The fast-track teams took the vaccines to remote areas, including the interiors of Lake Chilwa basin where islanders, shoreline communities and migrant fishers on floating huts live far from health facilities.
Kingsley Chisuse, senior HSA at Chisi Island health centre in the southeastern district of Zomba, leads a team of five that makes boat trips in Malawi’s second-largest lake and long walks on rocky islands to vaccinate the tricky populations.
“We’ve learnt that when you bring health services closer to people even in hard-to-reach areas, the uptake increases. Within five days before Christmas, we vaccinated about 107 people in Lake Chilwa, including over 20 of 30 migrant fishers we found in floating huts called zimbowera,” he says.

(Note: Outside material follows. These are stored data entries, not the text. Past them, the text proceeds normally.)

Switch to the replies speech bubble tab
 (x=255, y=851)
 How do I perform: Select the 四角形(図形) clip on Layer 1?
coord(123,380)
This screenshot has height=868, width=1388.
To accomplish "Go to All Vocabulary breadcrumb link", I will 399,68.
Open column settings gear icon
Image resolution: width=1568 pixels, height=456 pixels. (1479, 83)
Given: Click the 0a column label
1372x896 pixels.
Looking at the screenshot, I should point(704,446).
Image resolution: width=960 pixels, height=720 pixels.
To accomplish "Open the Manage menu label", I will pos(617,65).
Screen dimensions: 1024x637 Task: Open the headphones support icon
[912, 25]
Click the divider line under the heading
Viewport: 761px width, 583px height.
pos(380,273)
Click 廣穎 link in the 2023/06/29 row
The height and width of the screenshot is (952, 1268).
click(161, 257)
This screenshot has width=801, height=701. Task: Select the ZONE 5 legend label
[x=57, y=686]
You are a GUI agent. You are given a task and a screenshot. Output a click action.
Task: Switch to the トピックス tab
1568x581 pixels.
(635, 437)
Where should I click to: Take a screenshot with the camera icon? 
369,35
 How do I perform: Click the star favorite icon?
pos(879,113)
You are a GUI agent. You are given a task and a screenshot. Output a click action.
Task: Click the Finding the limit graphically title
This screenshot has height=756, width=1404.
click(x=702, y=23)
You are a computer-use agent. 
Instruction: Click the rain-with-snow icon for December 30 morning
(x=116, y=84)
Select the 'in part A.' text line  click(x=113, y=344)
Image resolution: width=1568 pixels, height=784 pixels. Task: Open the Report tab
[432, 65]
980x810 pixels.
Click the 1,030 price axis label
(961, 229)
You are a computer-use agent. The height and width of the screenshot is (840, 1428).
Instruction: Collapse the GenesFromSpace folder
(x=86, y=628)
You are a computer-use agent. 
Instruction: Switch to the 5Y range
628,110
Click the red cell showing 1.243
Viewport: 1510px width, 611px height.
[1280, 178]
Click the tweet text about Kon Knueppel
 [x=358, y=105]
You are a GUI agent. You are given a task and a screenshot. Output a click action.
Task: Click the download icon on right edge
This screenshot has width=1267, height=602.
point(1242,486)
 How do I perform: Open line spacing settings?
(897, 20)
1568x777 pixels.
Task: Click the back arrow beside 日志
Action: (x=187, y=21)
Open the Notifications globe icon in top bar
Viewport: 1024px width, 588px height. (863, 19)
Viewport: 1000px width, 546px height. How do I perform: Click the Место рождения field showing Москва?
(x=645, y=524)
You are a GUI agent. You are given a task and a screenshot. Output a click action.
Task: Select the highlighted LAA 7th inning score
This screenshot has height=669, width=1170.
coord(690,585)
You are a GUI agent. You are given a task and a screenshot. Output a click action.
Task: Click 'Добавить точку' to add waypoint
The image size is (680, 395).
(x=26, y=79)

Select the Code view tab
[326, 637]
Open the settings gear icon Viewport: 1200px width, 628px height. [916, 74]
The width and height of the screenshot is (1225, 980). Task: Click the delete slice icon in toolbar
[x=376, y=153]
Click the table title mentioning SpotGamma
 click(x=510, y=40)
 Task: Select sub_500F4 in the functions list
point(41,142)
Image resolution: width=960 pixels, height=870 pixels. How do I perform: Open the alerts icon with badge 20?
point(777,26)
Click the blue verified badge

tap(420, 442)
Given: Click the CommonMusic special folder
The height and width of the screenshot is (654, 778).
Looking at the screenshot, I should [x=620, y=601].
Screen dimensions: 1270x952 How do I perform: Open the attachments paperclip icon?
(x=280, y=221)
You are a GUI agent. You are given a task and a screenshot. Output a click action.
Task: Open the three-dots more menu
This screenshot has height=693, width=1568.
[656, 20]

Zomba district environmental health officer Innocent Mvula attributes this to UNICEF “flexible support” which allows them to tweak the vaccination strategy to beat their unique barriers.
UNICEF designed and funded the ambitious approach which has doubled the vaccine uptake to 6.5 per cent of about 11 million Malawians aged at least 18. However, only three in every 100 people are fully vaccinated.
Apart from fueling the vans, boats and motorcycles, UNICEF provides a lunch allowance to HSAs who finish a vial without losing a dose. Zomba district health office extended this incentive to every trained community leader who worked with HSA to mobilise 20 people and call for two vials.
To Dr Ghanashyam Sethy, UNICEF focal person for the COVID-19 vaccination programme, the campaign marked a shift from doing business as usual.
He looks back: “When it became clear that the vans alone couldn’t distribute the doses Malawi received in October, we expanded the initiative to include boats, motorcycles and bicycles for hard-to-reach areas as well as incentives for HSAs who finished a vial.
We knew that the campaign would fail if we didn’t engage the traditional and religious leaders, so we put these influential community voices at the centre of the demand creation efforts as early as possible.”
By 30 December 2021, Malawi had distributed 2, 109,790 of over the 3.1 million AstraZeneca, Johnson & Johnson and Pfizer doses received.
UNICEF supported the EPI to establish an emergency call centre to track the daily vaccine uptake and stocks while redistributing the shots from districts with surplus to fast-consuming neighbours and health facilities.